White, Edward

WHITE, Edward (1873-1952) of London, Engl. collaborated with Sir Aston Webb and E. Maurice to prepare a truly grandiose Edwardian vision for the new Departmental Buildings along Wellington Street in OTTAWA, ONT. in 1913 (Strathmore Standard [Strathmore, Alta.], 18 Jan. 1913, 3, descrip.; Ottawa Journal, 1 Feb. 1913, 14, illus.; Contract Record [Toronto], xxvii, 5 Feb. 1913, 61, illus. & descrip.; Builder [London], civ, 23 May 1913, plate illus.). White was commissioned to develop the scheme by the Canadian prime minister during a visit to London in the summer of 1912 and the project was adopted by the Canadian government, but within weeks of unveiling, the plan came in for considerable criticism from the local architectural profession in Ottawa.
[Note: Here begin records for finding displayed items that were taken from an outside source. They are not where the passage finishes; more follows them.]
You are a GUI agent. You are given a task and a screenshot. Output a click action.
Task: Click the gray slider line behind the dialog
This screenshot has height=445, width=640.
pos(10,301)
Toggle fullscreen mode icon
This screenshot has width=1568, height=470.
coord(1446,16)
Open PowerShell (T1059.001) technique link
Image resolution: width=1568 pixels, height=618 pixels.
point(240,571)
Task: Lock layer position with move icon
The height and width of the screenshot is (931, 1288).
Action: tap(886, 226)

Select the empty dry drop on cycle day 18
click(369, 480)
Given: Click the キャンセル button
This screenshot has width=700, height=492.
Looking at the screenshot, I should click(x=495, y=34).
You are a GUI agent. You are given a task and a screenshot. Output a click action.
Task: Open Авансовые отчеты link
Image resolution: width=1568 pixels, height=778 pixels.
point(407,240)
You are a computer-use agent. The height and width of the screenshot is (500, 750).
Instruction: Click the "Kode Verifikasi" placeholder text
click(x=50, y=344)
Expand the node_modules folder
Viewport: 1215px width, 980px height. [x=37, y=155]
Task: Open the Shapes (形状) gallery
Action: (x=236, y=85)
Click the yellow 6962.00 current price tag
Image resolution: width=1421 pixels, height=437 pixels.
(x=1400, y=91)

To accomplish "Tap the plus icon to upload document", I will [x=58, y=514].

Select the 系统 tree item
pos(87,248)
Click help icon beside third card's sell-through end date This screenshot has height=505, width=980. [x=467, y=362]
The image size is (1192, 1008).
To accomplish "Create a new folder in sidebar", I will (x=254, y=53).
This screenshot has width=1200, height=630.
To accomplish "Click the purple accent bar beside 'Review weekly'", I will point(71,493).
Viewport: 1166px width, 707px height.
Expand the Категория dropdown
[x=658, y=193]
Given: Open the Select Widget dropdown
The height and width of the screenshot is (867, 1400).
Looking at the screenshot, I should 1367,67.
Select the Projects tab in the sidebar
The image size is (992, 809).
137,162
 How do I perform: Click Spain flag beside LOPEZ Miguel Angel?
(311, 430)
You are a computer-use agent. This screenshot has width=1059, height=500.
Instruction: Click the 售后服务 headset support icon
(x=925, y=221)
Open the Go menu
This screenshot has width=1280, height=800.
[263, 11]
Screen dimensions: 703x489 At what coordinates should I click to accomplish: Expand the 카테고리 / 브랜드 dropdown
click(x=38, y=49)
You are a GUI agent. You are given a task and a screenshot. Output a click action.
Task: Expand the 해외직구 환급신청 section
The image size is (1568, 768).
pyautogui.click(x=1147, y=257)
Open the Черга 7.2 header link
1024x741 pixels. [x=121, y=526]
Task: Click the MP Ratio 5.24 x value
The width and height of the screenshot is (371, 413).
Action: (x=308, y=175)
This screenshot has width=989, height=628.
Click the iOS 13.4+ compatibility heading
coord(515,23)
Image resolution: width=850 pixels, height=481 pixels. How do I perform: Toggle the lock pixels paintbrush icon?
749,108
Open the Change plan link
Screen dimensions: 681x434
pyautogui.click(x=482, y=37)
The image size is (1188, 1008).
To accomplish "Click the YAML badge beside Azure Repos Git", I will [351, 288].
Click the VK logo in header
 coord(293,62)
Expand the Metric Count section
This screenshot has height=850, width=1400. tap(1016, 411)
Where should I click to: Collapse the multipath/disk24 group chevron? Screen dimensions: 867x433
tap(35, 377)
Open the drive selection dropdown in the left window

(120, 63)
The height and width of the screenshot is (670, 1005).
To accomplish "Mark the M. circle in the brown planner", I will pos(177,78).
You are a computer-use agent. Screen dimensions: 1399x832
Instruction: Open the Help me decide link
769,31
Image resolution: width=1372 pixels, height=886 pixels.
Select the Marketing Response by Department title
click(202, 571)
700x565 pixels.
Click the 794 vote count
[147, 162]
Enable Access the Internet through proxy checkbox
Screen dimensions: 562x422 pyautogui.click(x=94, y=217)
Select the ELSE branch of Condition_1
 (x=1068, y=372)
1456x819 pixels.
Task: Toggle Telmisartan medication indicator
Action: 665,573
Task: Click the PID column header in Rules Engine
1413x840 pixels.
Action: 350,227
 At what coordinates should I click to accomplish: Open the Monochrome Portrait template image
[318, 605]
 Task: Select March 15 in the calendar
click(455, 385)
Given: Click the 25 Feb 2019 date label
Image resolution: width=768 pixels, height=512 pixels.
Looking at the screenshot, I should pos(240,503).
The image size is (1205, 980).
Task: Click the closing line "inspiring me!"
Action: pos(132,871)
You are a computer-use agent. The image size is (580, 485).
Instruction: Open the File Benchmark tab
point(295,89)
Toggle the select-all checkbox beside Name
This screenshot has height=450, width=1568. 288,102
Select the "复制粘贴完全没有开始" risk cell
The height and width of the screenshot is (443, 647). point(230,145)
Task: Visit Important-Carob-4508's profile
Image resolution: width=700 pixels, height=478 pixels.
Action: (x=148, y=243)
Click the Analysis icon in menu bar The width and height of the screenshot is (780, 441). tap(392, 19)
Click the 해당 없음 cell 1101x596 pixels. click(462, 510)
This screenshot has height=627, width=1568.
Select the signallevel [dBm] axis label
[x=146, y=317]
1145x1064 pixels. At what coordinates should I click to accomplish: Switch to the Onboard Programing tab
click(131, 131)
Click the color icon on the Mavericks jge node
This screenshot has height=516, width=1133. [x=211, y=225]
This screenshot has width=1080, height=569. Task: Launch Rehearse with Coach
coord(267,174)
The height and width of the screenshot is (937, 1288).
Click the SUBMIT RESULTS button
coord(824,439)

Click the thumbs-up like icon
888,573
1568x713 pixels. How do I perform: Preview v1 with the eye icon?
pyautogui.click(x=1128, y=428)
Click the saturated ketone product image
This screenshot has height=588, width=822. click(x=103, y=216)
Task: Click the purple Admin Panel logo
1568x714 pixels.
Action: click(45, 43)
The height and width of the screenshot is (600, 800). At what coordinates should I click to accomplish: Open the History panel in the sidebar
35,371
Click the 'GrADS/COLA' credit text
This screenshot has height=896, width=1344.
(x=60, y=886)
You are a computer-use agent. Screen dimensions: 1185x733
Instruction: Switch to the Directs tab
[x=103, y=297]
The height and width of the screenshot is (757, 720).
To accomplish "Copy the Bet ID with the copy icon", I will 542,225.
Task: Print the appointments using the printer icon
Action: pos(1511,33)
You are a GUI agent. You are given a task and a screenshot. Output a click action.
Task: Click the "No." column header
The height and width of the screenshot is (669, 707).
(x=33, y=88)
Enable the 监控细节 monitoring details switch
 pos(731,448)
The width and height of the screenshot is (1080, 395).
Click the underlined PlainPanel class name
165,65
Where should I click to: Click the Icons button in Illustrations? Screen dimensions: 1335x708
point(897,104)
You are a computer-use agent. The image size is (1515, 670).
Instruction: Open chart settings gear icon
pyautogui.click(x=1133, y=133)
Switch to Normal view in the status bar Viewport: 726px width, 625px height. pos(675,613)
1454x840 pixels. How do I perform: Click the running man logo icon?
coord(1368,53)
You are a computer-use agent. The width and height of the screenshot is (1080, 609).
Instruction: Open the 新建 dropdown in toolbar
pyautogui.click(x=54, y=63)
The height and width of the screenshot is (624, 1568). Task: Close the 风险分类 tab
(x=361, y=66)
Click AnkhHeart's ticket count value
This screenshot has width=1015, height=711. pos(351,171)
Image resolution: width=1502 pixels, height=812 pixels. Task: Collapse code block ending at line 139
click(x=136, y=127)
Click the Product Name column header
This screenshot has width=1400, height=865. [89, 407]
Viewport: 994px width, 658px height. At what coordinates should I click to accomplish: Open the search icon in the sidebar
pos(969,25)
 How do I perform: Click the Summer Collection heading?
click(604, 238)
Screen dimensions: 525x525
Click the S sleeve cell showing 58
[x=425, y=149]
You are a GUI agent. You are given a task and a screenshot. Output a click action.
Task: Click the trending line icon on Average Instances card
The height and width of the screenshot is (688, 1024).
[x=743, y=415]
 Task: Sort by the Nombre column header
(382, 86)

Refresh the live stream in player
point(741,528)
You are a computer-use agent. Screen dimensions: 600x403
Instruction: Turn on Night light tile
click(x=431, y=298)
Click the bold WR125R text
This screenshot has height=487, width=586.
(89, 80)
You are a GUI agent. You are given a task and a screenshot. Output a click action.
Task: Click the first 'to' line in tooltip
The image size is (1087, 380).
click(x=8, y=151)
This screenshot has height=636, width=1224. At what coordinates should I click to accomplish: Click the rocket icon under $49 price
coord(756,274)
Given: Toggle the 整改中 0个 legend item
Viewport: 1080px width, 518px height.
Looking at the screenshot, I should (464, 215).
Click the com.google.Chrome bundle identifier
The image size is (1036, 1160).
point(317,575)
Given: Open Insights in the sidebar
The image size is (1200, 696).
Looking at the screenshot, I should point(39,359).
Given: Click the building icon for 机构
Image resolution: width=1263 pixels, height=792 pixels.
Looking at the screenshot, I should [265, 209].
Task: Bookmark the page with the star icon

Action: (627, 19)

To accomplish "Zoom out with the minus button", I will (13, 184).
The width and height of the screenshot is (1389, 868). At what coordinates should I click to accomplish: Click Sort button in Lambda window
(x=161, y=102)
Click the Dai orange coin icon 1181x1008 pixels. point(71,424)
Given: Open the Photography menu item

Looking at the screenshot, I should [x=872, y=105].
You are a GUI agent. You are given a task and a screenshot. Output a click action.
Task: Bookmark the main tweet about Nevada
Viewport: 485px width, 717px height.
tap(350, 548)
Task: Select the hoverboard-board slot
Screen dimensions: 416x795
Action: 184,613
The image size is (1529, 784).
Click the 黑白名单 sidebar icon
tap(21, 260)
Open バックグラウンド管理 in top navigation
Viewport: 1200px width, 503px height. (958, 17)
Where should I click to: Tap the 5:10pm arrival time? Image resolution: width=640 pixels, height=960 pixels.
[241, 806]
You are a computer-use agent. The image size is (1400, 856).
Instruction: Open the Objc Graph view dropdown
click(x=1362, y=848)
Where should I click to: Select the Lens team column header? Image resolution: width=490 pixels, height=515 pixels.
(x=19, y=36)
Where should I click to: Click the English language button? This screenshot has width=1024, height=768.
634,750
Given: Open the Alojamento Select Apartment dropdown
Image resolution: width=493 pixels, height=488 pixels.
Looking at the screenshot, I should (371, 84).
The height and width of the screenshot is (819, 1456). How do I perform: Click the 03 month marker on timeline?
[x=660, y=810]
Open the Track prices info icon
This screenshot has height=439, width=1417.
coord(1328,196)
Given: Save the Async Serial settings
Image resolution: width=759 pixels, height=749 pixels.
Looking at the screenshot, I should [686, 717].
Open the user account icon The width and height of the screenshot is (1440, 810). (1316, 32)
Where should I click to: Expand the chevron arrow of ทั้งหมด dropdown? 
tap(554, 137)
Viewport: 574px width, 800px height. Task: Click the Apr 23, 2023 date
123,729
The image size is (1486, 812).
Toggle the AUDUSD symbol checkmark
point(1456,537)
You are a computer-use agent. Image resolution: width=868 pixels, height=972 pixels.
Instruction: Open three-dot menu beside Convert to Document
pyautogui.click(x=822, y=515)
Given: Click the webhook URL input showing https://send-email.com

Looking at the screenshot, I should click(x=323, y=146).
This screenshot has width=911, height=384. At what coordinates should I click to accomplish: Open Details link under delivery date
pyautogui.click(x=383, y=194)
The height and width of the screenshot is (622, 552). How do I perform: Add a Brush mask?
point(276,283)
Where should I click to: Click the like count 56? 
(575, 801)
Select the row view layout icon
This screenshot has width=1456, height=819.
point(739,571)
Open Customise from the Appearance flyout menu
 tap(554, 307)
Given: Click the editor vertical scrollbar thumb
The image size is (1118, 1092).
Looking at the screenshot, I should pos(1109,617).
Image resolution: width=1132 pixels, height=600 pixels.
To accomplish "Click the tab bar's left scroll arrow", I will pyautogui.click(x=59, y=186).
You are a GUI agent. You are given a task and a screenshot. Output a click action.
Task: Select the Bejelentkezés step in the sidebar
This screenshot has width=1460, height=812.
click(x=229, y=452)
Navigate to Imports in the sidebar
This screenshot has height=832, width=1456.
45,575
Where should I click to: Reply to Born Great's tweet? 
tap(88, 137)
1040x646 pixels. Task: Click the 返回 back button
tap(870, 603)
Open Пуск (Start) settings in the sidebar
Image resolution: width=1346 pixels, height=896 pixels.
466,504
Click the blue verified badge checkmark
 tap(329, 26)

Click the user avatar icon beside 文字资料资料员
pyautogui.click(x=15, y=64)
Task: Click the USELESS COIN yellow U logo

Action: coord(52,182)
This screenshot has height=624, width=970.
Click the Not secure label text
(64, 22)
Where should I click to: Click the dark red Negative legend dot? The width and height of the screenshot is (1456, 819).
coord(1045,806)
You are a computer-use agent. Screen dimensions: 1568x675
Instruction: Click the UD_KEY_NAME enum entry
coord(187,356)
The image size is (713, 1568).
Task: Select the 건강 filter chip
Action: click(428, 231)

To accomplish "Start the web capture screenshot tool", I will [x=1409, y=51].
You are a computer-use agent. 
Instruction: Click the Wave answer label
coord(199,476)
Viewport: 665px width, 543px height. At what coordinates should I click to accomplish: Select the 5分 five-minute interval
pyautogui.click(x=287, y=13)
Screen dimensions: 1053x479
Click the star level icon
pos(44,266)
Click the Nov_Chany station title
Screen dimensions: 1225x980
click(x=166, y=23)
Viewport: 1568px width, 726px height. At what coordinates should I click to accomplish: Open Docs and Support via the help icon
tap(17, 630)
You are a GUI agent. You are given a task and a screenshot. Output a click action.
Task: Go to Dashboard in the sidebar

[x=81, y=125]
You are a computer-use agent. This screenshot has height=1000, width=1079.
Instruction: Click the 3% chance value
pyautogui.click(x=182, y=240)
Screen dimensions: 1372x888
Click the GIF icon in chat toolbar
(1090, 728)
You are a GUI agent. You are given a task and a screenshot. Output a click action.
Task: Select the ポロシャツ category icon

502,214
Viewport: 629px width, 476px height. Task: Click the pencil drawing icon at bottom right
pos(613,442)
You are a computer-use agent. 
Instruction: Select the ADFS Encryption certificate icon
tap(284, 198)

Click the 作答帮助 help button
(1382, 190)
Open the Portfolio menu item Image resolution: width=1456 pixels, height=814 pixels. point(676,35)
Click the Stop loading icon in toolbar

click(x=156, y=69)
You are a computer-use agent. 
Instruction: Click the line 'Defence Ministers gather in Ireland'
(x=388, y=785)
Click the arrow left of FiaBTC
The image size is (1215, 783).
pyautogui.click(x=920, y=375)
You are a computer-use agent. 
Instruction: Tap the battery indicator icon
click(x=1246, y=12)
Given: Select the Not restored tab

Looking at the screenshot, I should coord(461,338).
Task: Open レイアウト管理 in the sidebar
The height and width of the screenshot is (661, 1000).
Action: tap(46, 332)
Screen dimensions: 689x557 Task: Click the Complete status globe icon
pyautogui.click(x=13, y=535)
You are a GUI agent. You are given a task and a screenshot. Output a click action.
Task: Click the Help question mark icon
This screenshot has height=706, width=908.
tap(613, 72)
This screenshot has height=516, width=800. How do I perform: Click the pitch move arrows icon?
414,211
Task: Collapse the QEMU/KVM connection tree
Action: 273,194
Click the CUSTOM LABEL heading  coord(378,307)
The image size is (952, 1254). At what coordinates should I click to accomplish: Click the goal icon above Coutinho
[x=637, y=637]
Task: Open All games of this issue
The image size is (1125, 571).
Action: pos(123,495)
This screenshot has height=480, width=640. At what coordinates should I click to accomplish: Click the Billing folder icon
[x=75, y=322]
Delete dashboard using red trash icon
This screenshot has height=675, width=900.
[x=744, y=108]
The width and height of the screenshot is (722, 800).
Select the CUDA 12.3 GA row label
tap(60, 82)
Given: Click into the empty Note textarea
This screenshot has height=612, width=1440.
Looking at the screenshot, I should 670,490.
C.P. Meredith thought the plan was 'lacking in harmony', and W.E. Noffke found the elevation facing the Ottawa river to be 'too flat'. The harshest comments came from Frank W. Simon, a fellow countryman of White who had recently completed his Canadian masterpiece, the Manitoba Legislative Building in Winnipeg (see his critique in the Ottawa Journal, 26 April 1913, 3). The government responded by shelving the proposal, and calling a new architectural competition for the site in 1914, but WWI intervened and the project was abandoned. The large scale original drawings presented by White in 1913 have survived and can now be found in the National Archives of Canada (NAC 756/23 661). An obituary article on White was published in The Builder [London], clxxxii, 11 Jan. 1952, 88.